For each pod, specify the minimum and maximum amount of memory and CPU that can be used.

Set these keys under the resources section of each pod. For example, under nchfConvergedCharging.nchfConvergedCharging.resources.
- memoryRequest: Set this to the minimum amount of memory required for a Kubernetes node to deploy a pod.
  
  If the minimum amount is not available, the pod's status is set to Pending.
- cpuRequest: Set this to the minimum CPU amount, in millicores, that must be available in a Kubernetes node to deploy a pod. For example, enter 1000m for 1 CPU core.
  
  If the minimum CPU amount is not available, the pod's status is set to Pending.
- memoryLimit: Set this to the maximum amount of memory that a pod can utilize.
- cpuLimit: Set this to the maximum amount of CPU that a pod can utilize.
For each pod, specify the minimum and maximum number of pod replicas that can be deployed.

Set these keys under the hpa section of each pod. For example, under the nchfConvergedCharging.nchfConvergedCharging.hpa section.
- minReplicas: Set this to the minimum number of pod replicas to deploy when scale-down is triggered.
  
  If the average utilization across a pod’s replicas falls below metrics.cpuAverageUtilization, the Horizontal Pod Autoscaler decreases the number of pod replicas down to this minimum count.
- maxReplicas: Set this to the maximum number of pod replicas to deploy when scale-up is triggered.
  
  If a pod's average utilization goes above metrics.cpuAverageUtilization, the Horizontal Pod Autoscaler increases the number of pod replicas up to this maximum count.
- metrics.cpuAverageUtilization: Set this as a target or threshold for average CPU usage across all of the pod’s replicas for the same deployment. For example, if a cluster has three charging-gateway pod replicas, the average is the sum of CPU usage divided by three.

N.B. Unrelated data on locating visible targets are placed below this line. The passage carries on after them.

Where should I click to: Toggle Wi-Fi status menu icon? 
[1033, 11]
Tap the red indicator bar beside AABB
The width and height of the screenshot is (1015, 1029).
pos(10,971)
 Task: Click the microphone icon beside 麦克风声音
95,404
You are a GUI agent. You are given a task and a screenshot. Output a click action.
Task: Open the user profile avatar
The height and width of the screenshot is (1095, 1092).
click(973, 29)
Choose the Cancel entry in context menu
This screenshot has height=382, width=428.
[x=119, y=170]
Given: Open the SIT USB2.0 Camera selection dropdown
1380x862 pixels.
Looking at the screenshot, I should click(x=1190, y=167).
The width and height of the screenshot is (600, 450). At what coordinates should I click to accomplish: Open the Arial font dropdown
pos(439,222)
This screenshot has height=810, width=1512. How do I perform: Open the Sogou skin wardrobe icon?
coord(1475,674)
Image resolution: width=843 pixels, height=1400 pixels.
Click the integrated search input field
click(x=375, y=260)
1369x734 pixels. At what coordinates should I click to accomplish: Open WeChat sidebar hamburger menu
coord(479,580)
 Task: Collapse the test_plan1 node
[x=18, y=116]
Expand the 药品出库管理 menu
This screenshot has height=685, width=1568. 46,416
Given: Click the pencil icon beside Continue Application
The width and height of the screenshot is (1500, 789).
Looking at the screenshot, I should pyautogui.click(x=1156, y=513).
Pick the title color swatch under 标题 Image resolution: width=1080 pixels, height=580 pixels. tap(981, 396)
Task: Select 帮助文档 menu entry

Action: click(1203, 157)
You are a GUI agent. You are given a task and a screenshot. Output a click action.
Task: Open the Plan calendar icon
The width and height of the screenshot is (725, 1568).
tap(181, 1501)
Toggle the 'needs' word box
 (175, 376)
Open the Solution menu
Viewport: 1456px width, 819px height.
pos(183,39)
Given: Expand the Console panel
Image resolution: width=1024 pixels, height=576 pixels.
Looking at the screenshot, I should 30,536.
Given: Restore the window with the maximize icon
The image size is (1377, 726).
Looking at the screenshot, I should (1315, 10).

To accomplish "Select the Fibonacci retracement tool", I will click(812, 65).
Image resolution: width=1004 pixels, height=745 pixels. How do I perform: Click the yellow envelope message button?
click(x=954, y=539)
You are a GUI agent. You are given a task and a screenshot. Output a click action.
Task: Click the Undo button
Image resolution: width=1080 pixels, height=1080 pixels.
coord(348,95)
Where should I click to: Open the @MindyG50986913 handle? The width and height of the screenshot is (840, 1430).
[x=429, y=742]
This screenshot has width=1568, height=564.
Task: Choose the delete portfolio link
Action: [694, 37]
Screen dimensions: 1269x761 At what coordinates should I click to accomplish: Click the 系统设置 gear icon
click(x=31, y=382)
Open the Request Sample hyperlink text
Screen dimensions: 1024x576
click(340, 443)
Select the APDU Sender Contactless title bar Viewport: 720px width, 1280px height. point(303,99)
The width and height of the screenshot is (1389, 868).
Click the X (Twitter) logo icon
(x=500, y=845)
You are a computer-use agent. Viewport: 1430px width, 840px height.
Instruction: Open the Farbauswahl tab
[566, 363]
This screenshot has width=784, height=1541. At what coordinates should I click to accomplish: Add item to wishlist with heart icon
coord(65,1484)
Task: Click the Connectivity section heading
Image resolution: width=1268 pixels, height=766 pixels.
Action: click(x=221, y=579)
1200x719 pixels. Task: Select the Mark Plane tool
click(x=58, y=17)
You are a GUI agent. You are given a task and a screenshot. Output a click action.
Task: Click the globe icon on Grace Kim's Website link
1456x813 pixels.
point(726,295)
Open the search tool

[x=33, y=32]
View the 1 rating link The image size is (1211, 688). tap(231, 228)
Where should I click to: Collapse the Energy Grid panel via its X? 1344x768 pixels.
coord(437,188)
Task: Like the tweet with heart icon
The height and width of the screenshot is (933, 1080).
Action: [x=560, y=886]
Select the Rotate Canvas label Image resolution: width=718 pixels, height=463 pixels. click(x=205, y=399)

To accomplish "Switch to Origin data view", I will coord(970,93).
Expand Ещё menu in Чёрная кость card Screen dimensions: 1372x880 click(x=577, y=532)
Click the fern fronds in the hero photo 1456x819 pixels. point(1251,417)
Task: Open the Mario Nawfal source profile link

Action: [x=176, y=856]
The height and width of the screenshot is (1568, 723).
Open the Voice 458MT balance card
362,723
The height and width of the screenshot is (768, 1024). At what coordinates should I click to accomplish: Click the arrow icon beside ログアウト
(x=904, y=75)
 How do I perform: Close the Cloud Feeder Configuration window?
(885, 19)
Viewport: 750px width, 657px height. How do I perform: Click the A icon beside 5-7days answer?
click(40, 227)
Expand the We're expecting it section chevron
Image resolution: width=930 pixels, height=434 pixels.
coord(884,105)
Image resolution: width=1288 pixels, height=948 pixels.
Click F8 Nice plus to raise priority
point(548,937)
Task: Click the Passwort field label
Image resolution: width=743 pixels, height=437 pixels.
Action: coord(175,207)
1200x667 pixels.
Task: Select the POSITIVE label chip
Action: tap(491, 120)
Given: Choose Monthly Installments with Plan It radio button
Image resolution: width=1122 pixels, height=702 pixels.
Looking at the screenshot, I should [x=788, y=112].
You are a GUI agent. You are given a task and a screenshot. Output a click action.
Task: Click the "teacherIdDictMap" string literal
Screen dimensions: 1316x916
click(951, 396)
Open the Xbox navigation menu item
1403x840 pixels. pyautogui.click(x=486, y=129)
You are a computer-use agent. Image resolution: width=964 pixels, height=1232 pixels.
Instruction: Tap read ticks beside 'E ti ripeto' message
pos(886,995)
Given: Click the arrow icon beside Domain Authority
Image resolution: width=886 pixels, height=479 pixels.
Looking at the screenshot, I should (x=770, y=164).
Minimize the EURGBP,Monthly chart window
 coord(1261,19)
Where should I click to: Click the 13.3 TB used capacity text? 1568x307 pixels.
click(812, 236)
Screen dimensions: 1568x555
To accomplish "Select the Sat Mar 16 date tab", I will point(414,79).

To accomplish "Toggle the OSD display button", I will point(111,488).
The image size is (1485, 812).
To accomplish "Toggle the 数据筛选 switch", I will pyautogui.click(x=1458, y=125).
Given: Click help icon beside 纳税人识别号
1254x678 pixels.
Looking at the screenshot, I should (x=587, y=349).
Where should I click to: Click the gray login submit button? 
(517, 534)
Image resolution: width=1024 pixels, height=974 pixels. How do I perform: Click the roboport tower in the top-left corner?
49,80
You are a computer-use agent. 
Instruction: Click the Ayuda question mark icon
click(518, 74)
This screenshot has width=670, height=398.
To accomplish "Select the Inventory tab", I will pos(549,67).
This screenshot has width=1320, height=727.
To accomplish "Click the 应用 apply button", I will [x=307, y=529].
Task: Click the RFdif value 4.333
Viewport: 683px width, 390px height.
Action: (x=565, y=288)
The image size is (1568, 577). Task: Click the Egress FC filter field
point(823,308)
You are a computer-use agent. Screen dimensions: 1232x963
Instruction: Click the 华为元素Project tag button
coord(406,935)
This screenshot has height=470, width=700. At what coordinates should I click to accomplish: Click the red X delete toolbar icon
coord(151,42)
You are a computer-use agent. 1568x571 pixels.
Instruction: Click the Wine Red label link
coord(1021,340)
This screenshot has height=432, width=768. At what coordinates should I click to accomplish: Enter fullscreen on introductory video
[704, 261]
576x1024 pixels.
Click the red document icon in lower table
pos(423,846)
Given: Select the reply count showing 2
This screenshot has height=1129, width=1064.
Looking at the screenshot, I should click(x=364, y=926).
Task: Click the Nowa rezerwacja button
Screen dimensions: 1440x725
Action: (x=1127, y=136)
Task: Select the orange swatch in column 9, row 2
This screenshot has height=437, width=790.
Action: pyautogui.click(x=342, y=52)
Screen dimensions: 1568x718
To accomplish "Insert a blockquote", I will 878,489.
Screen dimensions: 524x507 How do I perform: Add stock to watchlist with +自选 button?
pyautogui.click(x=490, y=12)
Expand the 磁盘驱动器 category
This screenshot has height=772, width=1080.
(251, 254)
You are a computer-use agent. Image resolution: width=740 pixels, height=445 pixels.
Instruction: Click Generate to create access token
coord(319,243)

The default is 65%.
  
  The autoscaler increases or decreases the number of pod replicas to maintain the average CPU utilization you specified across all pods.
For each pod, specify the rules for scaling down pods.

Set these keys under the hpa.scaleDown section of each pod. For example, under the nchfConvergedCharging.nchfConvergedCharging.hpa.scaleDown section.
- selectPolicy: Specifies Min, Max, or Disabled.
  - Min selects the policy with the smallest change in the replica count.
  - Max selects the policy with the largest change in the replica count.
  - Disabled prevents autoscaling in the scale-down direction.
- stabilizationWindowSeconds: Specifies the duration, in seconds, of the stabilization window when scaling down pods.
- periodSeconds: Specifies the number of seconds for which metrics should be collected before scaling.
For each pod, specify the rules for scaling up pods.

Set these keys under the hpa.scaleUp section of each pod. For example, under the nchfConvergedCharging.nchfConvergedCharging.hpa.scaleUp section.
- selectPolicy: Specifies Min, Max, or Disabled.
  - Min selects the policy with the smallest change in the replica count.
  - Max selects the policy with the largest change in the replica count.
  - Disabled prevents autoscaling in the scale-up direction.
- stabilizationWindowSeconds: Specifies the duration, in seconds, of the stabilization window when scaling up pods.
- periodSeconds: Specifies the number of seconds for which metrics should be collected before scaling.
To lower the heap memory used by the pods, set the appropriate JVM parameters in the jvmOpts key.

Memory-based scale-down occurs only if the amount of pod memory decreases. You can decrease pod memory by using JVM garbage collection (GC).
Save and close your override-values.yaml file.
Do one of the following:
- Deploy the ECE composable services (if you have not already deployed them). See "Deploying the ECE Composable Services".
- If you have already deployed the ECE composable services, update your Helm release:
```
helm upgrade EceCompServicesReleaseName oc-ccs-version --values override-values.yaml -n EceCompServicesNameSpace
```
  where:
  - EceCompServicesReleaseName is the release name for the ECE composable services deployment.
  - version is the ECE composable services Helm chart number, such as 3.0.1+e59503ab.
  - EceCompServicesNameSpace is the namespace in which to create Kubernetes objects for the Helm chart.